Условия задания ▸ Выпишите дословно из текста о Друскине и феноменологической редукции отрывок от «Совершенно непонятно в» до «чем они состоят.» включительно.

Выбранный текст ▸

++++

Это странный режим «опыта», в котором «за» существующим проступает несуществование. Описывая мир неразличимости, в котором всё слипается со всем, наш автор пишет: «Вестники не умеют соединять одно с другим. Но они наблюдают первоначальное соединение существующего с несуществующим» [4, с. 771]. Друскин пытается поместить себя и читателя в эту невозможную (с точки зрения мира, в котором мы обычно живем) перспективу, в этот противоестественный «разрез мира» [4, с. 779]. Проблема только в том, что в нем ничего не остается; тогда о чем же мы говорим?

В результате феноменологической редукции что-то остается, сущность или что-то другое, но не должно ничего оставаться -- это и сделано в моем «Практическом основоположении». Различие между Гуссерлем и мною -- различие между Западом и Россией: если что-либо остается, то нет Бога, если ничего не остаётся -- есть Бог [5, с. 420].

Похоже на что-то философское: феноменологическая фантастика

В 1993 г., вводя в научный оборот философские сочинения обэриутов и чинарей, редакция журнала «Логос» дала к ним такую подводку:

Иногда трудно отогнать от себя мысль, что все эти необычные размышления Введенского, Хармса, Друскина и Липавского скорее похожи на что-то философское, чем им на самом деле являются... [10, с. 139]

На это можно было бы возразить: иногда трудно отогнать от себя мысль, что многие конвенциональные предположительно философские размышления скорее похожи на что-то философское, чем им на самом деле являются. Но мы понимаем, о чем идет речь, есть особый род текстов, для которых было бы совершенно достаточно стилистического сходства с философскими сочинениями. Приведу два фрагмента той же эпохи, что и «Разговоры вестников» Друскина: из трактата Хармса «Мыр» (1930) и из «Серой тетради» (1932) Введенского:

Только я понял, что я вижу мир, как я перестал его видеть. Я испугался, думая, что мир рухнул. Но пока я так думал, я понял, что если бы рухнул мир, то я бы так уже не думал. И я смотрел, ища мир, но не находил его.

А потом и смотреть стало некуда [15, с. 310].

Совершенно непонятно в каком значении употребляются здесь слова «понял» и «думал». Они заставляют нас считать текст перед нашими глазами рассуждением, но является ли он таковым? Что если «я подумал» и «я понял» используются здесь в том же смысле, в каком выражение «мир рухнул»? В переносном смысле, но неизвестно, куда он переносит. Это метафора, как минимум с одним неизвестным. Так вот, не является ли формулировка Друски- на о феноменологической редукции к «внутреннему молчанию» такого рода метафорой с (как минимум одним) неизвестным? В отношении «радикальной феноменологической редукции» и «внутреннего молчания» неизвестно существуют ли они и в чем они состоят.

Продолжая эту линию рассуждения, вспомним фрагмент из «Разговоров вестников», в котором слова «первый», «предмет», «иметь», «касается» и «то» рассматривались как неприменимые и непонятные. У этого феноменологического эксперимента по погружению в допредикативный, доречевой опыт есть литературный аналог: фраза «горе нам, задумавшимся о времени» распадается на непонятные элементы («горе», «нам», «задумавшимся», «время»), за которыми ничего не стоит.

++++

Предоставленные материалы ▸
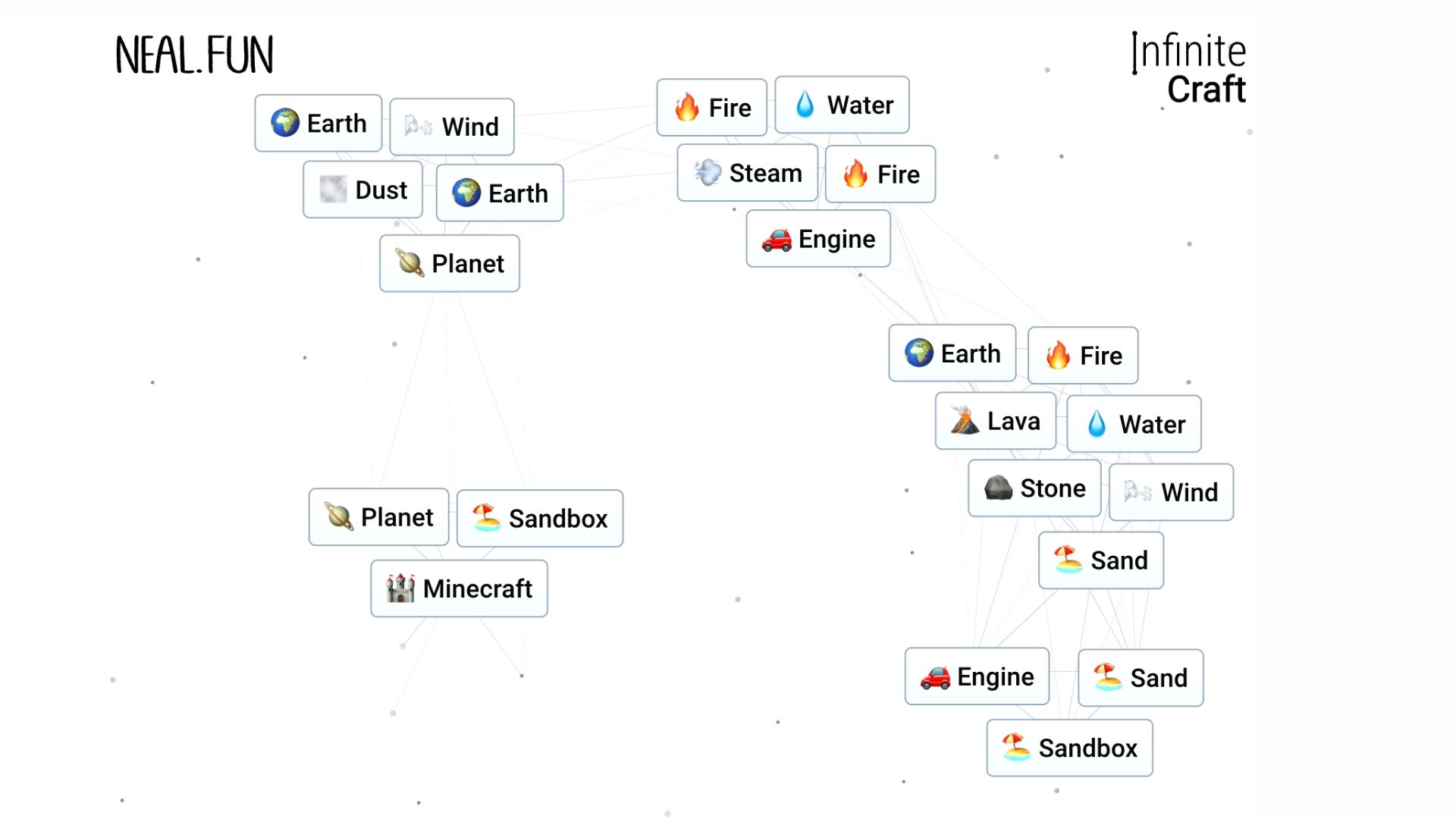The width and height of the screenshot is (1456, 819).
Task: Click the volcano icon on Lava
Action: tap(965, 421)
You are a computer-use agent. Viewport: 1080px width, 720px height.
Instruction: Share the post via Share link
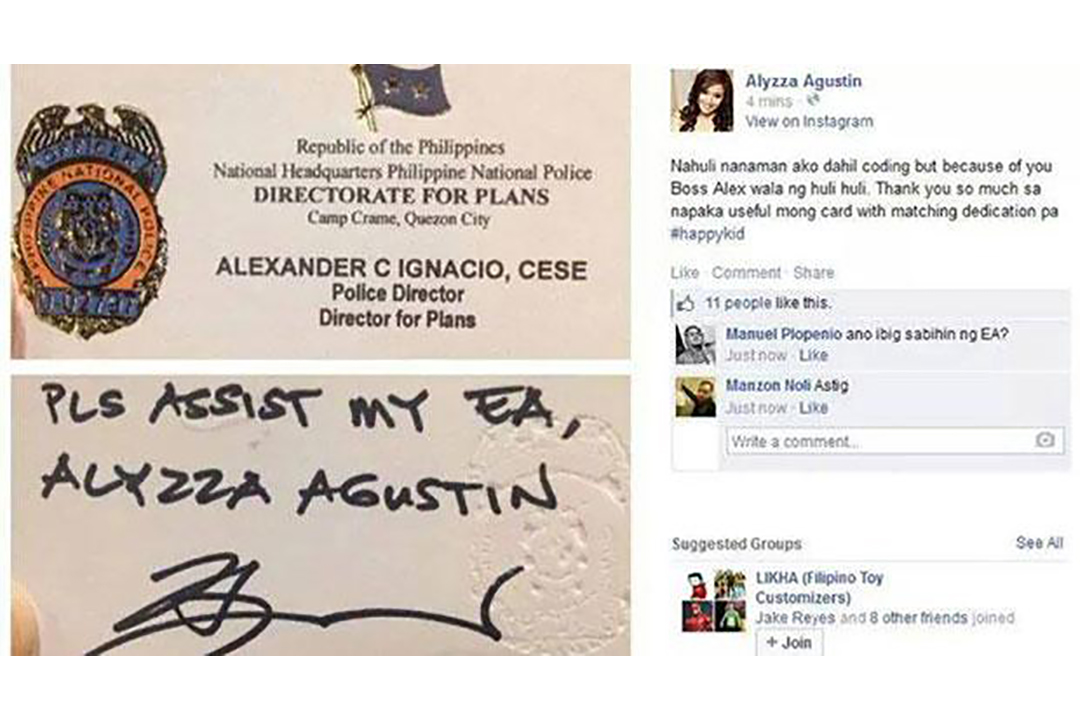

++++

Ответ на задание ▸
Совершенно непонятно в каком значении употребляются здесь слова «понял» и «думал». Они заставляют нас считать текст перед нашими глазами рассуждением, но является ли он таковым? Что если «я подумал» и «я понял» используются здесь в том же смысле, в каком выражение «мир рухнул»? В переносном смысле, но неизвестно, куда он переносит. Это метафора, как минимум с одним неизвестным. Так вот, не является ли формулировка Друски- на о феноменологической редукции к «внутреннему молчанию» такого рода метафорой с (как минимум одним) неизвестным? В отношении «радикальной феноменологической редукции» и «внутреннего молчания» неизвестно существуют ли они и в чем они состоят.